The Effects of Vortex Interaction on Propeller Performance

Urban air mobility vehicles (UAMs), which are small flying taxis, promise to revolutionize city travel by offering a quick and environmentally friendly means of transportation. However, the uneven topology of the urban environments in which UAMs operate create large-scale, unsteady vortices that can disrupt the propellers of the small, light-weight UAMs. Utilizing a low-speed wind tunnel, this research aims to determine how vortices of different rotational directions impact the performance of propellers with varying diameters and pitches. A tip vortex was generated by a stationary wing with a NACA 0018 profile pitched at an absolute angle of attack of 9 degrees. Co-rotating or counter-rotating vortex (with respect to the propeller) are generated by pitching the wing at negative and positive angles of attack, respectively. Hotwire anemometry was used to locate the center of the vortex and measure its size at different streamwise locations, allowing for the alignment of the center of the propeller and the center of the vortex. The generated vortex interacted with a downstream propeller, whose thrust and torque outputs were measured with a load cell at varying rotational speeds. The effects of the vortex size with respect to propeller diameter and pitch are also investigated.
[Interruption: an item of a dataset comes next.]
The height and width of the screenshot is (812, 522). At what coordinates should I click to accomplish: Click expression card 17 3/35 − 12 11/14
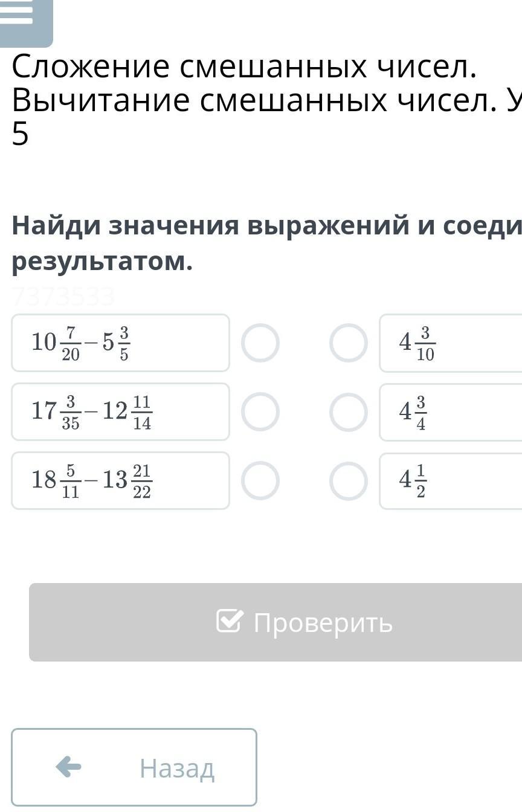click(x=120, y=411)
The results show that a counter-rotating vortex will increase propeller thrust, whereas a co-rotating vortex will decrease propeller thrust. A co-rotating vortex will also decrease the torque applied to the motor while a counter-rotating vortex will increase the torque. These effects can be mitigated by decreasing the pitch of the propeller or by increasing the size of the propeller. These findings will assist engineers in adapting the designs of aircraft propellers and stabilization systems to account for vortex-propeller interactions in urban environments. Future research includes detailed flow field measurements using three-dimensional particle image velocimetry.